Tonight is the Fall Golden Hour Kickoff. What a Sunday dinner it will be. There is no official date for the Fall Golden Hour Kickoff although it usually starts on a later September or early October Sunday when it starts to feel like fall weather as opposed to summer weather. It is also when the Golden Hour is devoted to more substantial and hearty fare than in summer time. Pumpkin and other squashes as well as root vegetables begin to enter the picture. It is much more likely that the oven will be used. Cocktails are more likely to be red wine and hard liquor rather than a light rose wine.
Tonight the menu will include beef stroganoff and a steamed green vegetable. Dale will have red wine and I'll have a martini. Have I given directions for how I make a martini. It's been such a while since I've posted! I should have probably checked past postings rather than just jumping in and making a new post.

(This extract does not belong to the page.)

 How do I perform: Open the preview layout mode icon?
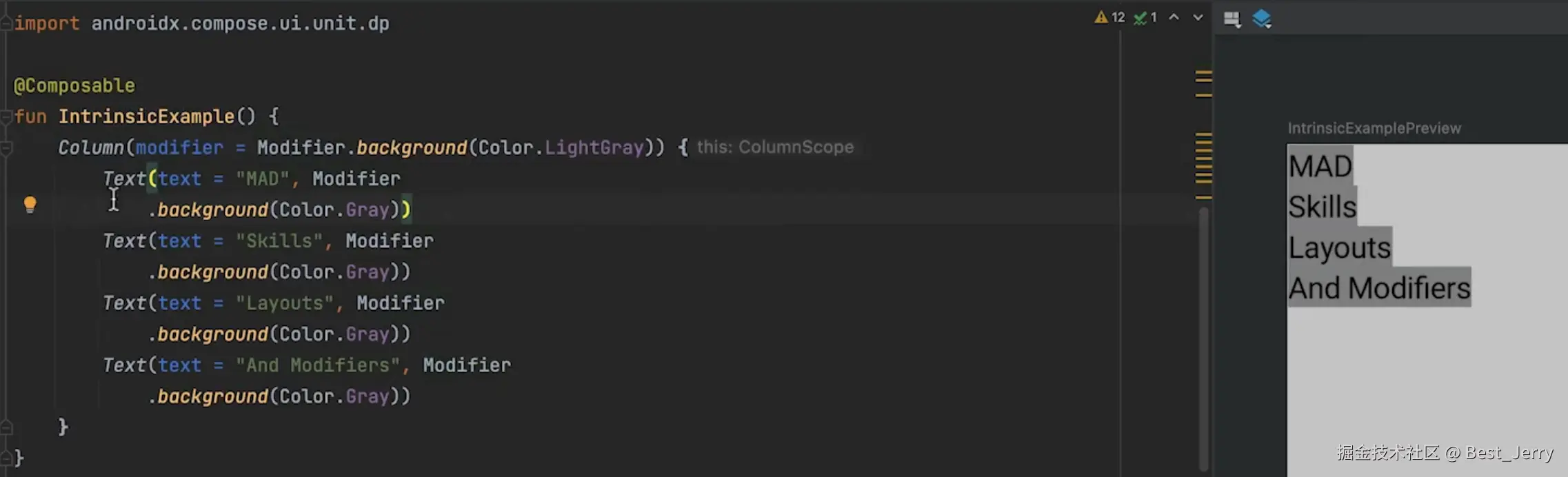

Anyway, I line a glass with Noily Prat vermouth and pop it in the freezer. Then at cocktail hour I'll fill another martini glass with Bombay Sapphire gin which will then be dumped into the shaker. I'll add a drop of vermouth and shake the whole thing up. The martini is said to be better if it is shaken in waltz time. Once properly shaken I'll pour it into the frozen vermouth lined martini glass. Cold is so very key. I've begun keeping the gin in the refridgerator again even though I'm told it is not good for the gin. My non-refridgerated gin martinis have just not been cold enough even when shaken on ice Also, I haven't been getting ice crystals when using non-refidgerated gin. Anyway, I got some sun dried tomato stuffed olives at Kowalskis which I'll have on the side instead of in the drink.